7 It has been argued that this cannot be the end of Mark’s gospel. In fact there are two additional segments appended to these eight verses in most of the early manuscripts, but very few believe that they are authentic; more likely they have been added because the ending of Mark at 16:8 seems so unsatisfactory to many today and must have seemed so even in antiquity. It has even been claimed that the final clause in verse 8 (ἐφοβοῦντο γάρ) is syntactically incomplete, but that is false inasmuch as the verb ἐφοβοῦντο conveys both subject and predicate and the explanatory particle γάρ can never be first in its clause. There have been several conjectures regarding the intention of this final narrative in Mark’s gospel; on the basis of Matthew’s gospel (Mt 28:16-20) it has been supposed that an actual meeting of the risen Jesus with his disciples is heralded in Mark’s account as well, but Mark’s silence about such an actual meeting raises the unanswerable question whether Matthew’s account itself is secondary and dependent upon Mk 8:7 (Luke 24 offers no hint of such a meeting in Galilee).
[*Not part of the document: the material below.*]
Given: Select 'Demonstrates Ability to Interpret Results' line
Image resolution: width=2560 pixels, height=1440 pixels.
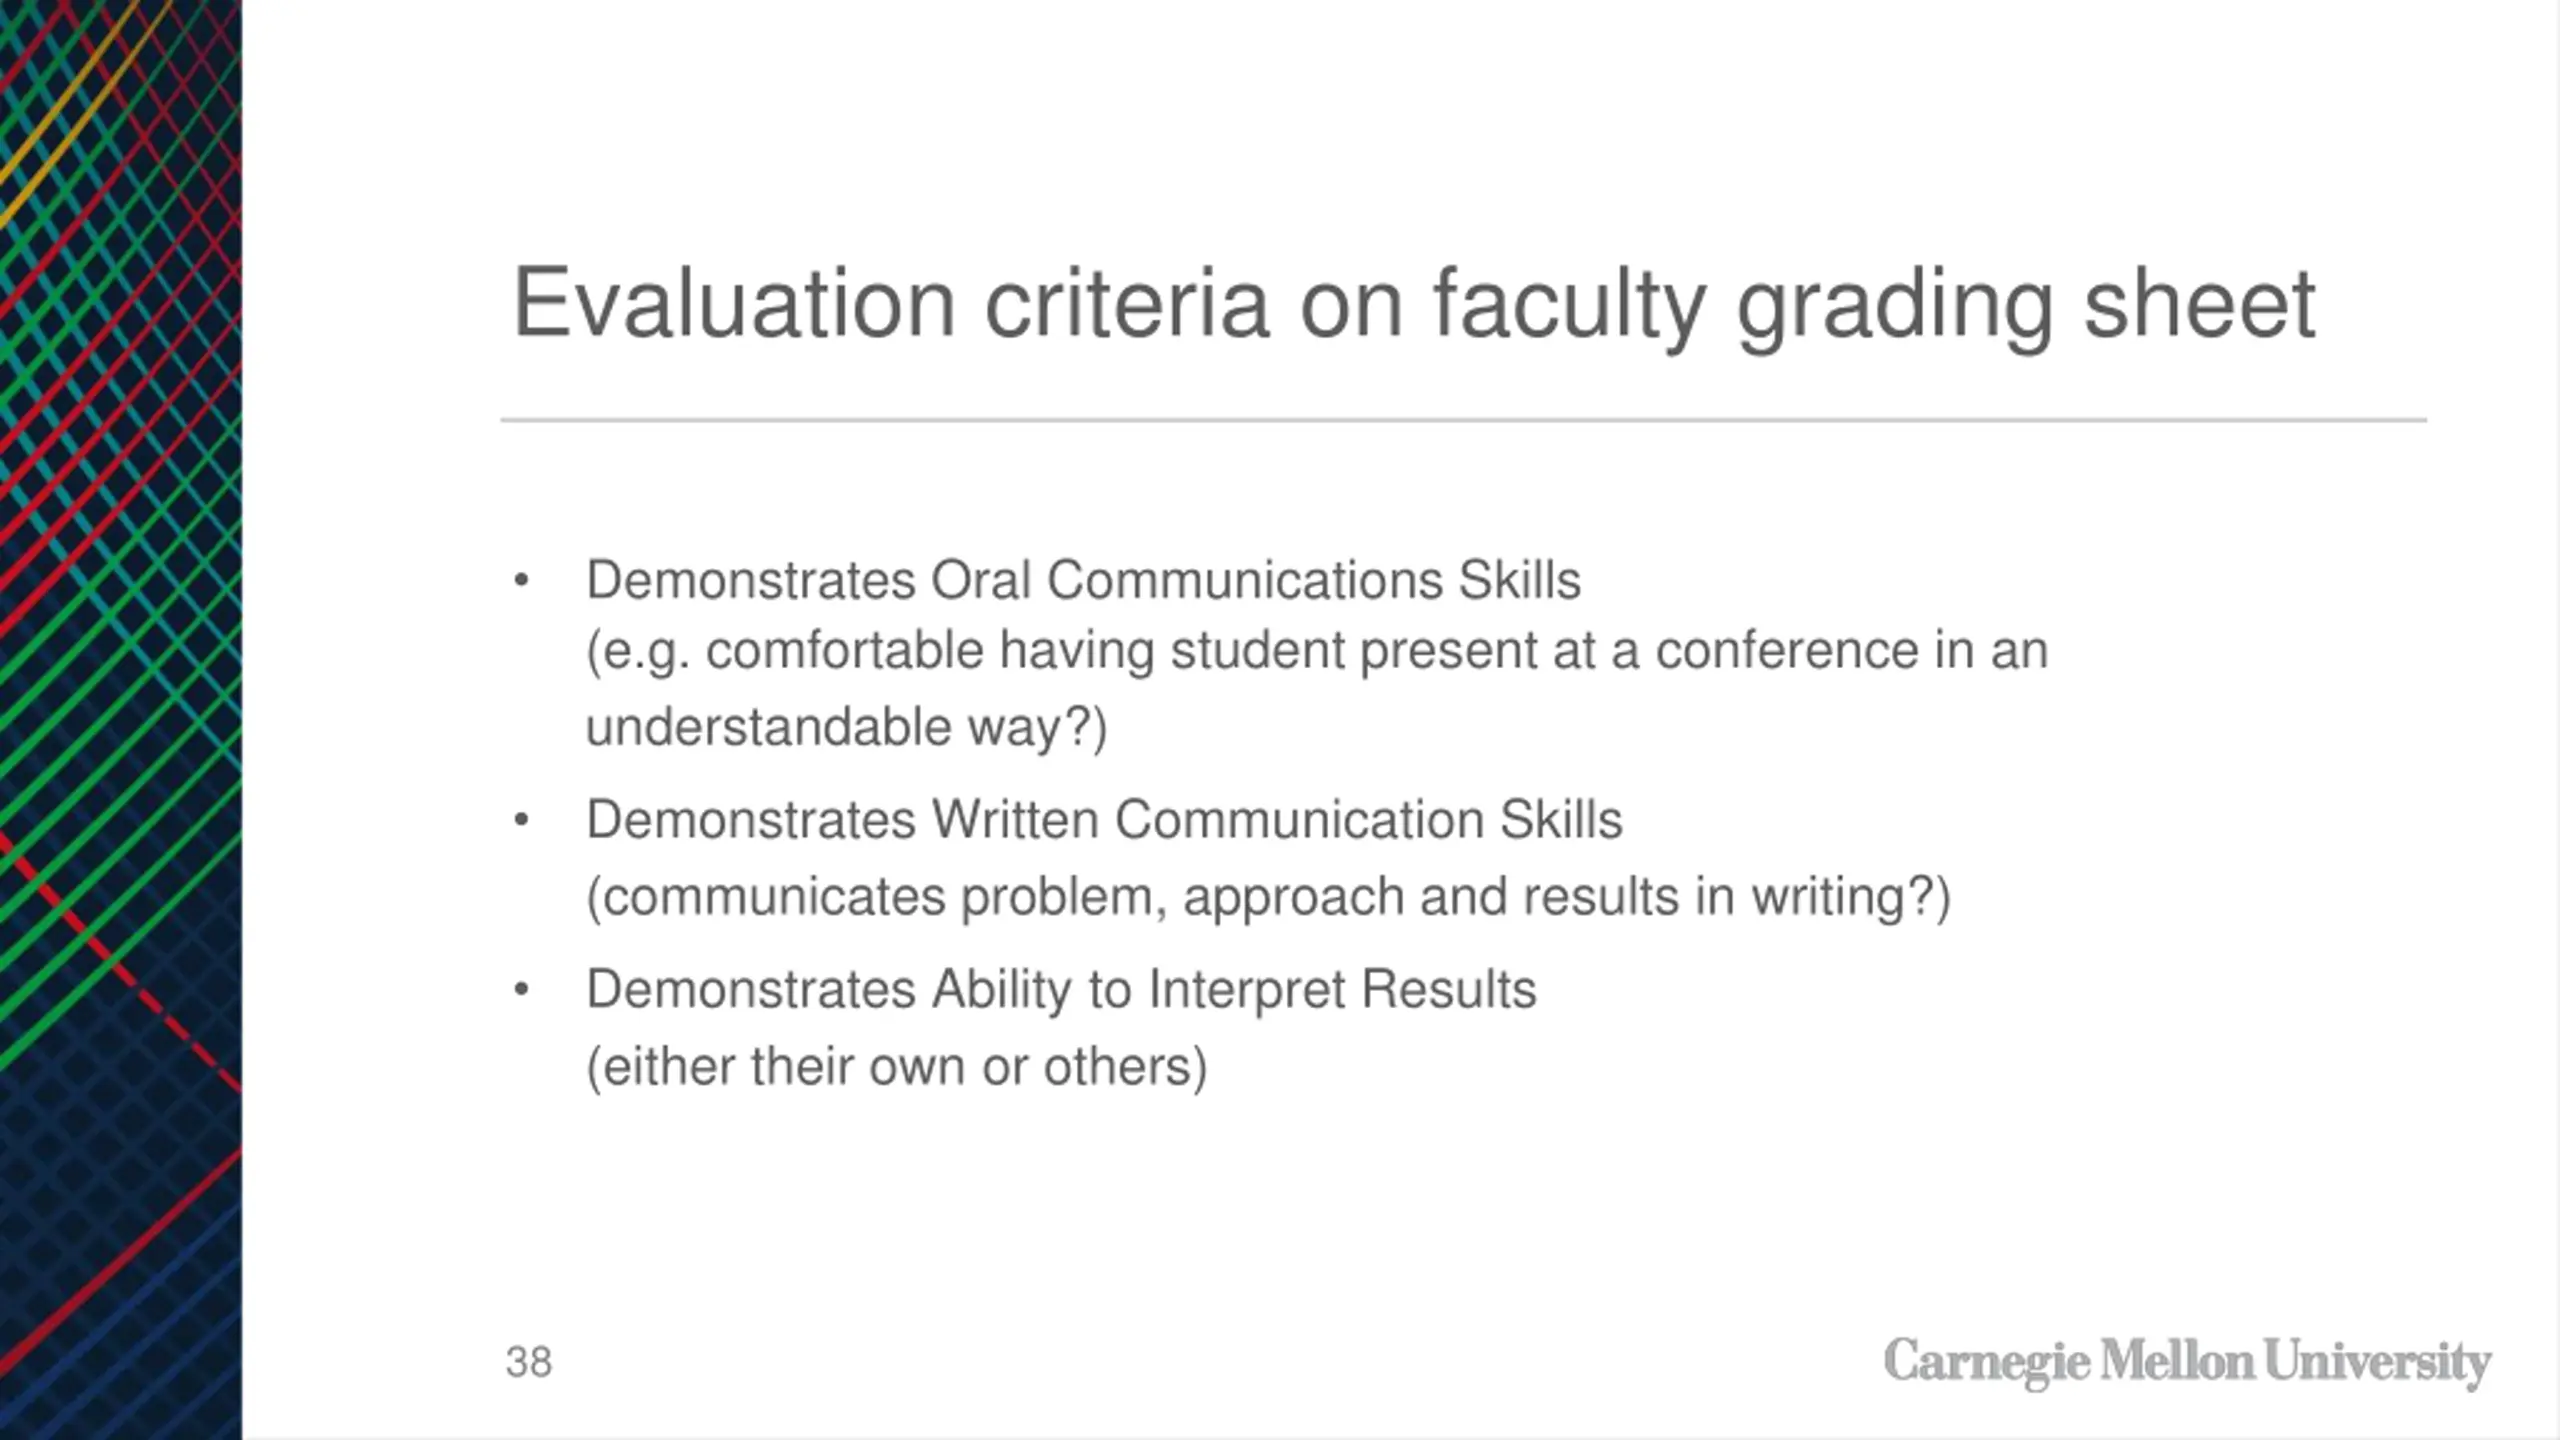Looking at the screenshot, I should point(1061,991).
Another hypothesis is that Galilee in Mark’s gospel is not simply the area of northern Palestine neighboring the Sea of Galilee but a symbolic representation of the world–the οἰκουμένη–and that it is the return of Jesus not as the re-embodied crucified one but as Son of Man coming on the clouds that is heralded in verse 7. To these conjectures I will only add one more: whenever I read once again these final verses of Mark’s gospel, I have the sense that the reader/listener is invited or even urged to go back to the beginning of the gospel–it really does start in Galilee–and read or listen to the story anew with a fresh and more open mind to an account not simply of what Jesus said and did in his days in the flesh but rather of what Jesus is doing now as the Son of Man empowered with authority to teach and to make humanity whole.